If your data sets are small, as in (very) few thousands of elements, you can brute force things with numpy:
import numpy as np
n = 10 # the number of circles
circles = np.random.rand(n, 2) # the array of centers
distances = circles.reshape(n, 1, 2) - circles.reshape(1, n, 2)
# distances now has shape (n, n, 2)
distances = np.sqrt(np.sum(distances**2, axis=2))
# distances now has shape (n, n)
# distances[i, j] holds the distance between the i-th and j-th circle centers
When you want to check which circles of radius r overlap, you can do something like this:
r = 0.1
overlap = distances < 2 * r
# overlap[i, j] is True if the i-th and j-th circle overlap, False if not
These last 2 lines you can reuse for any values of r you want, without having to do the more calculation intensive previous step.
It uses a lot of unnecessary memory, so it will break down for (moderately) large data sets, but since all loops are being run under hood by numpy, it should be fast.
you can use map
to do so, simply change connection to accept a circle as its parameter, and have the r as part of the circle
def connection(circle):
n, m, r = circle
is_connected = ((x[n]-x[m])**2 + (y[n]-y[m])**2)**0.5
if is_connected < 2*r:
return n + " " + "connects with" + " " + m
else:
return "no connection"
and have your list be a list of circles AND their radius.
circles = array([
[ 0.31730234, 0.73662906, r],
[ 0.54488759, 0.09462212, r],
[ 0.07500703, 0.36148366, r],
[ 0.33200281, 0.04550565, r],
[ 0.3420866 , 0.9425797 , r],
[ 0.36115391, 0.16670599, r],
[ 0.95586938, 0.52599398, r],
[ 0.13707665, 0.6574444 , r],
[ 0.77766138, 0.56875582, r],
[ 0.79618595, 0.7139309 , r]])
then simply do this:
map(connection, circles)
if the r is external, or a member then you want to use this:
def connection(coord):
n, m = coord
is_connected = ((x[n]-x[m])**2 + (y[n]-y[m])**2)**0.5
if is_connected < 2*r:
return n + " " + "connects with" + " " + m
else:
return "no connection"
coords = array([
[ 0.31730234, 0.73662906],
[ 0.54488759, 0.09462212],
[ 0.07500703, 0.36148366],
[ 0.33200281, 0.04550565],
[ 0.3420866 , 0.9425797 ],
[ 0.36115391, 0.16670599],
[ 0.95586938, 0.52599398],
[ 0.13707665, 0.6574444 ],
[ 0.77766138, 0.56875582],
[ 0.79618595, 0.7139309 ]])
map(connection, coords)
or you can keep your current format, and do a slightly uglier implementation. and i still dont know where you get the r from.
for item in circles:
connection(item[0], item[1], r)
A straightforward example would be:
# m is your array
rows = m.shape[0]
for x in range(rows):
for y in range(rows)[x+1:]:
# x, y correspond to indices of two circles
conn = connection(x, y, r)
After reviewing some of your responses, I have written you a new answer which changes your code entirely.

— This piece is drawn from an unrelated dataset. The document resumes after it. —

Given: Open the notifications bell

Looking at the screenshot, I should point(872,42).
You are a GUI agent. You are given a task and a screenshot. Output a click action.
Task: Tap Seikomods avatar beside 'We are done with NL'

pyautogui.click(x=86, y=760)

def check_overlap(circleA, circleB, r):
# your code.
# in each circle you have [x-coord, y-coord]
circles = [
[0.34, 0.74], [0.27, 0.19],
[0.24. 0.94], [0.64, 1.42]]
for a, b in ((a,b) for a in circles for b in circles):
if a != b:
check_overlap(a, b, r)
this makes it clear what you are doing in your code, python is all about readability.
note: the last function is the same as using itertools.product but without importing it.